Duplantis began scribbling quick recipes on customers’ takeout boxes at the restaurant, such as instructions for making potato pancakes with leftover French fries. When she noticed more people were actually bringing their leftovers home instead of leaving them on the table, she realized most people don’t really want to waste food — they just need a little guidance on what to do with it.

That moment led her to begin sharing those recipes and more with a wider audience by creating the blog “Makeover My Leftovers,” which turned into the cookbook “Lagniappe Leftovers.”

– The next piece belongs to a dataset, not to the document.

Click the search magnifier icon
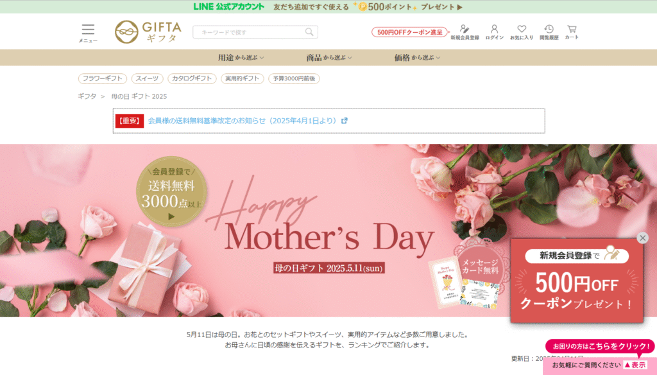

Saturday at 10 a.m. Catfish Row Museum will kick off its second Summer Chef Series in the museum’s teaching kitchen with a demonstration by Duplantis and Ali Hopson of Nutrition Matters. The event is in partnership with the Vicksburg Farmers’ Market, which will host its first event of the season a block away.

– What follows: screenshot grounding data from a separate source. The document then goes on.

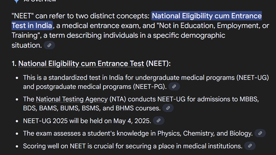Screen dimensions: 276x155
Task: Click link icon after "BHMS courses."
Action: [168, 108]
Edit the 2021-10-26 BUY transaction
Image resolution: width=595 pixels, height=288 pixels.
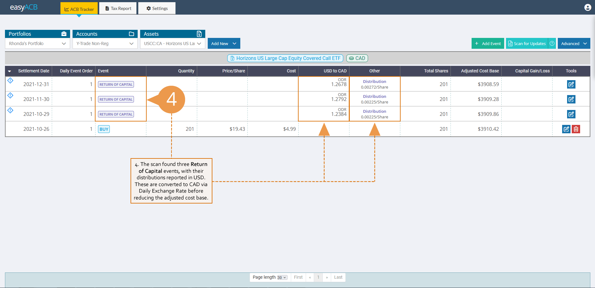(x=566, y=129)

With all the fresh veggies at the nearby market in mind, Duplantis will demonstrate how to make maque choux, a sweet corn-based dish with origins in Cajun and Native American cultures that often includes onions, peppers and cream. But this version comes with an extra twist.

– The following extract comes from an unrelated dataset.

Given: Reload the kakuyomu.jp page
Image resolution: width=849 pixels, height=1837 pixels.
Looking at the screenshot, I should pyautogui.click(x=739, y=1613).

“I tell them how to use everything, so when we use the corn, I’m going to use the cob to make a stock,” she said. “Also, I’m going to make a stock from the husk and the silk. So many people throw out the husk and the silk, but it makes a beautiful stock.”

Hopson, a registered dietician and co-owner of Nutrition Matters, LLC, will lend her expertise with other vegetables and fruits to guide attendees to healthy meal options.

“A lot of the things we throw away are nutritious foods like fruits and vegetables,” Hopson said. “We plan to be there to answer any nutrition-related questions, and also to give people some simple solutions to reuse their fruits and vegetables.”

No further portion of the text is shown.